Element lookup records
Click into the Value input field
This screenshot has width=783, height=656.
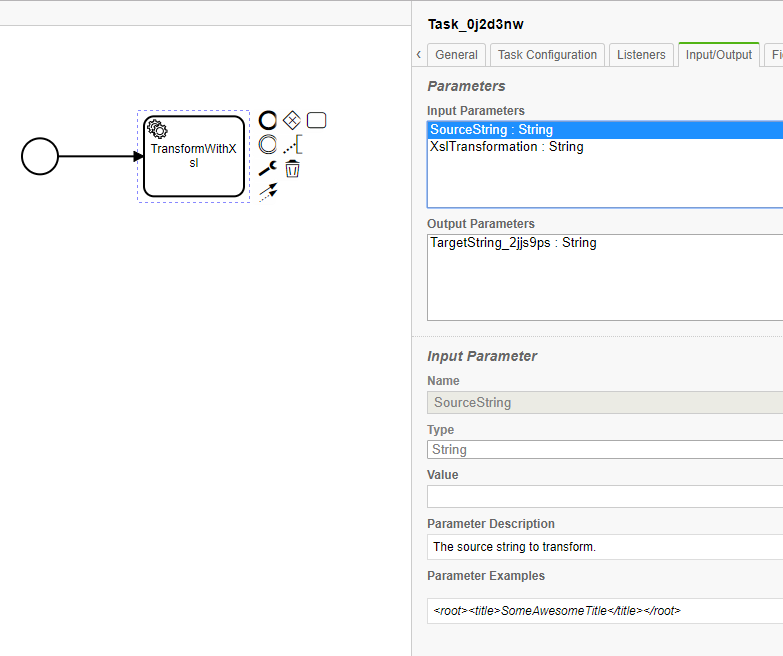point(604,497)
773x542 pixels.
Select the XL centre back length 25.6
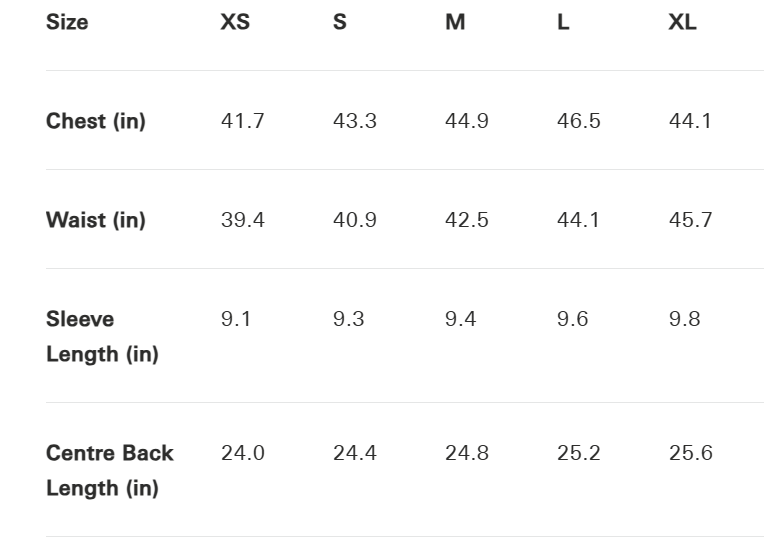tap(690, 453)
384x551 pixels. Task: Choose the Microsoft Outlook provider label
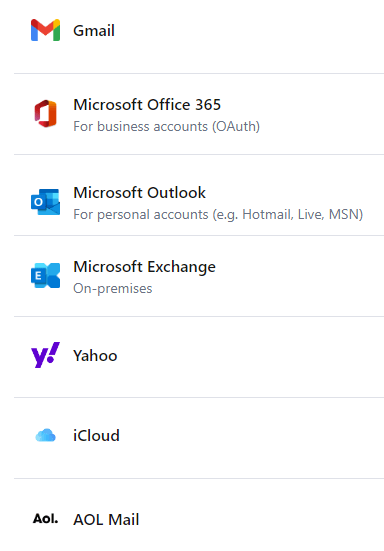click(x=139, y=193)
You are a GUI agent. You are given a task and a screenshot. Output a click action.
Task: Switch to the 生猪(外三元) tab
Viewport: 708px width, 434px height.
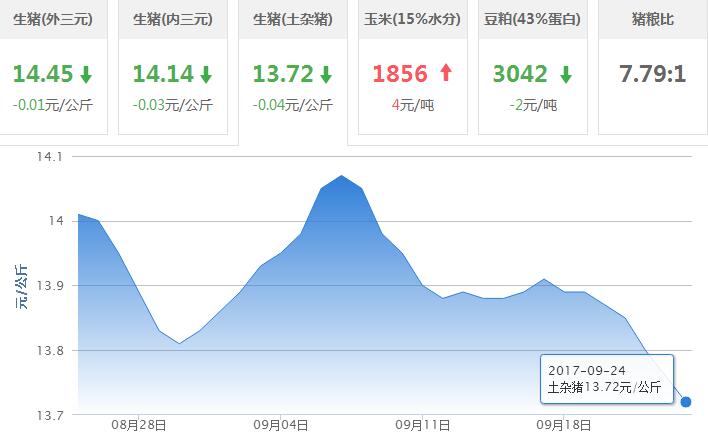tap(53, 19)
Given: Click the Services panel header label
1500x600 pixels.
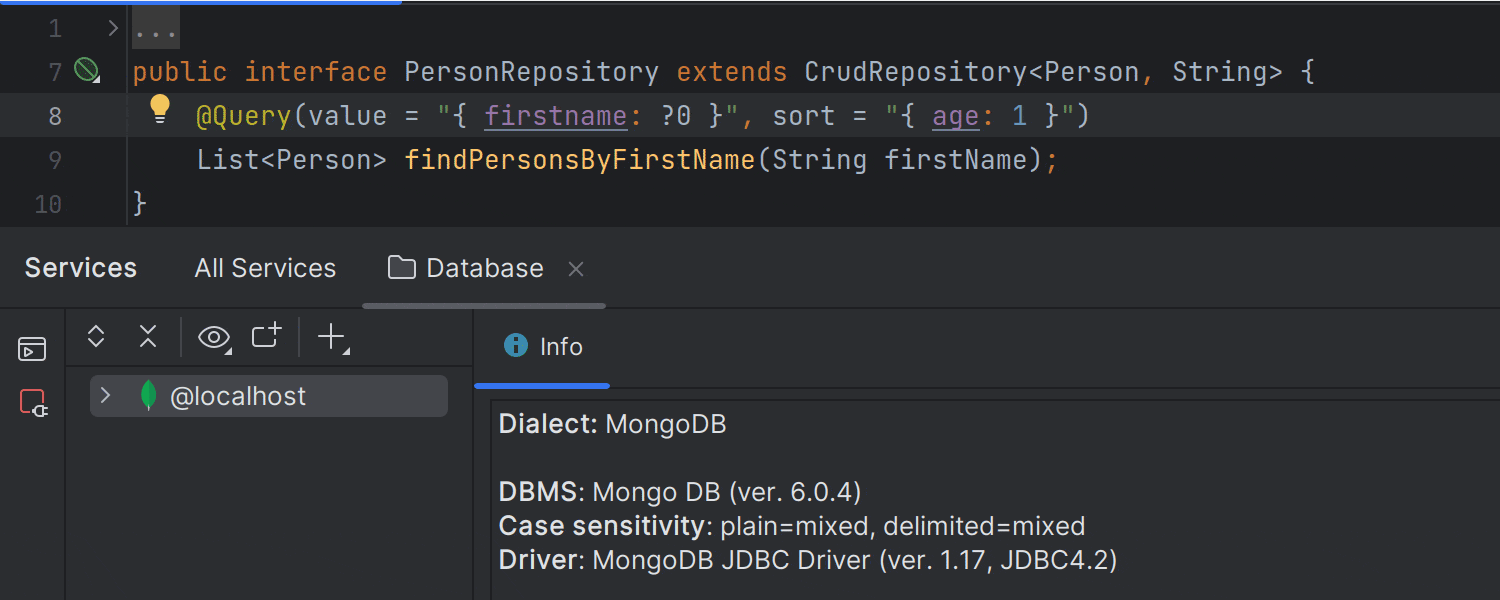Looking at the screenshot, I should coord(80,267).
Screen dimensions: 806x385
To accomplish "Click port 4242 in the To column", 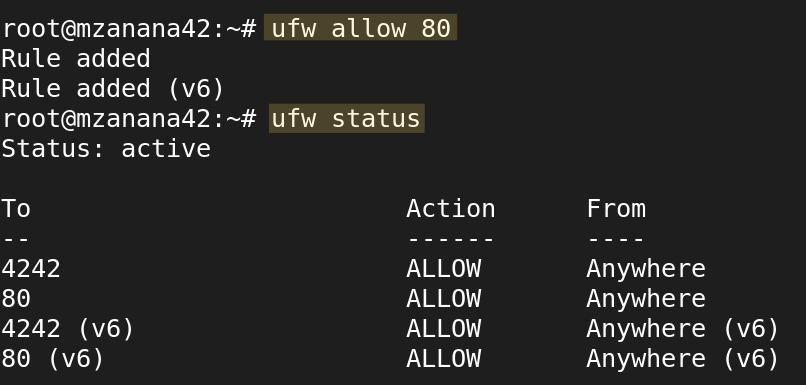I will pyautogui.click(x=31, y=269).
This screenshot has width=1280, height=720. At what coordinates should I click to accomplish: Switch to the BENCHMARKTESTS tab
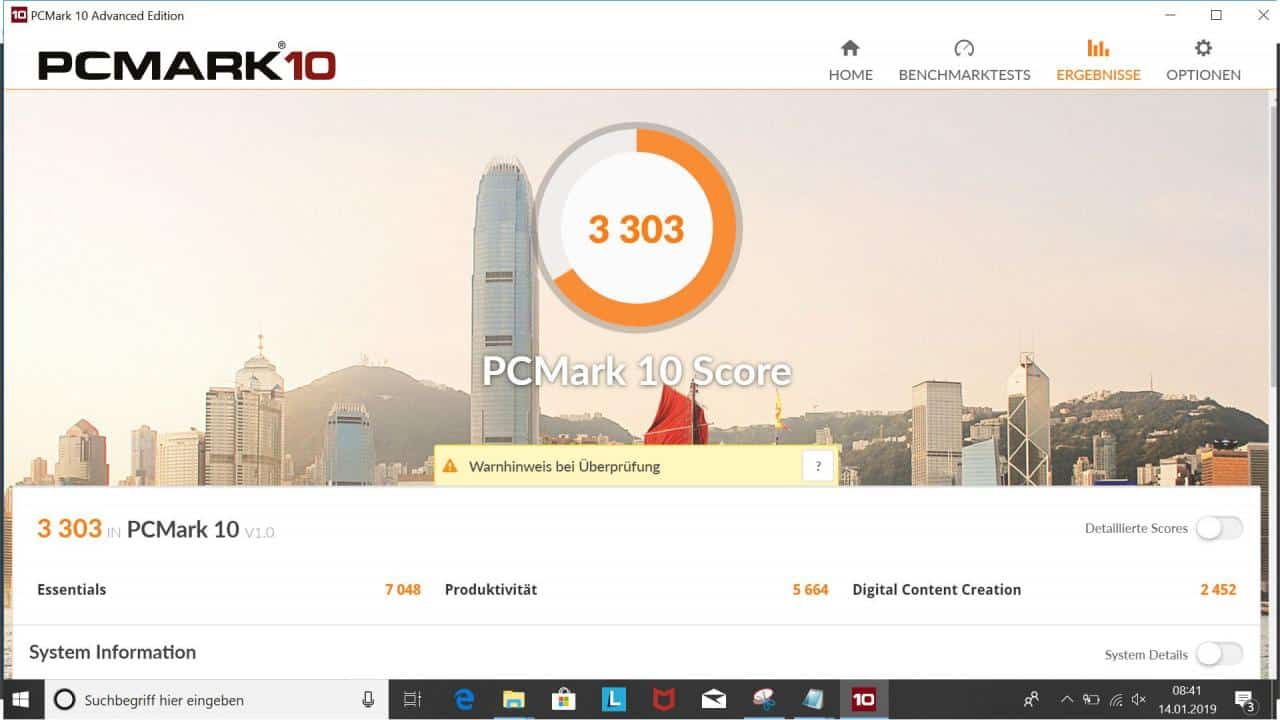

Stated problem: Change "header label" to "title text" in everything from the line containing "384x551 pixels. Task: Choose" down to the line containing "Looking at the". Return only those lines, with the pictures left out and nothing else altered.

Finished answer:
384x551 pixels. Task: Choose the Microsoft Outlook provider label
click(x=139, y=193)
You are a GUI agent. You are given a task and a screenshot. Output a click action.
Task: Switch to the 生猪(外三元) tab
Viewport: 708px width, 434px height.
tap(53, 19)
Given: Click the Services panel title text
1500x600 pixels.
Looking at the screenshot, I should coord(80,267).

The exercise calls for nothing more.